» **Work task**:
Exactly the line that contains "[Region Kassel, Göttingen, Marburg, Bad" and the lines following it to the end of the data are to be reproduced, and nothing more.

-=-=-=-=-

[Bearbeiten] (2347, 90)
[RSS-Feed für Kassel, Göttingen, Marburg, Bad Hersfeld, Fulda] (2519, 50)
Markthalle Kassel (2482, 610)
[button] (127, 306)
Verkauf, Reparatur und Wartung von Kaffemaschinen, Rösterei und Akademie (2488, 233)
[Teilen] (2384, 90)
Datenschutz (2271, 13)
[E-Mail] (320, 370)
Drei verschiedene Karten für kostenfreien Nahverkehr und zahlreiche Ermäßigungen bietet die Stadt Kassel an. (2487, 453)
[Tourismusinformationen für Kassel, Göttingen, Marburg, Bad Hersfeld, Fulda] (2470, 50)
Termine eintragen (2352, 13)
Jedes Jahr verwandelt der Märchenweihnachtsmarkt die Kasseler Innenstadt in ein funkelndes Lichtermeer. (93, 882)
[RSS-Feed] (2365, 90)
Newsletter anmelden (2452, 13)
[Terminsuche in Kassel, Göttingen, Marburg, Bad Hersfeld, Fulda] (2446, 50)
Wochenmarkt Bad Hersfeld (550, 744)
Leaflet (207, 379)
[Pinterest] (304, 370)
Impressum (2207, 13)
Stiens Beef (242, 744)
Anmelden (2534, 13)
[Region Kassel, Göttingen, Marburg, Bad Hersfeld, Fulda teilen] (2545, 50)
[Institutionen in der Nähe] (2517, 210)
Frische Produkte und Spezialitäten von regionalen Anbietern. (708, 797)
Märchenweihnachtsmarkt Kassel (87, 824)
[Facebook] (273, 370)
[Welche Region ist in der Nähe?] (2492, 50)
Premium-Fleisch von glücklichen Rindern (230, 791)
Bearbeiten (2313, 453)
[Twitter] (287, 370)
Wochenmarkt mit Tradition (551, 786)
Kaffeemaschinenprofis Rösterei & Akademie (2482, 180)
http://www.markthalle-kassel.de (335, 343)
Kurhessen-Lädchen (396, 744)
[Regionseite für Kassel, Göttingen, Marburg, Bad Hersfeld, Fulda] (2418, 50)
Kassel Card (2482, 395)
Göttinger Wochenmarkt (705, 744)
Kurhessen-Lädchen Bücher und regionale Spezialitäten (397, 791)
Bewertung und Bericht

-=-=-=-=-

» **Answer area**:
[Region Kassel, Göttingen, Marburg, Bad Hersfeld, Fulda teilen] (2545, 50)
[Institutionen in der Nähe] (2517, 210)
Frische Produkte und Spezialitäten von regionalen Anbietern. (708, 797)
Märchenweihnachtsmarkt Kassel (87, 824)
[Facebook] (273, 370)
[Welche Region ist in der Nähe?] (2492, 50)
Premium-Fleisch von glücklichen Rindern (230, 791)
Bearbeiten (2313, 453)
[Twitter] (287, 370)
Wochenmarkt mit Tradition (551, 786)
Kaffeemaschinenprofis Rösterei & Akademie (2482, 180)
http://www.markthalle-kassel.de (335, 343)
Kurhessen-Lädchen (396, 744)
[Regionseite für Kassel, Göttingen, Marburg, Bad Hersfeld, Fulda] (2418, 50)
Kassel Card (2482, 395)
Göttinger Wochenmarkt (705, 744)
Kurhessen-Lädchen Bücher und regionale Spezialitäten (397, 791)
Bewertung und Bericht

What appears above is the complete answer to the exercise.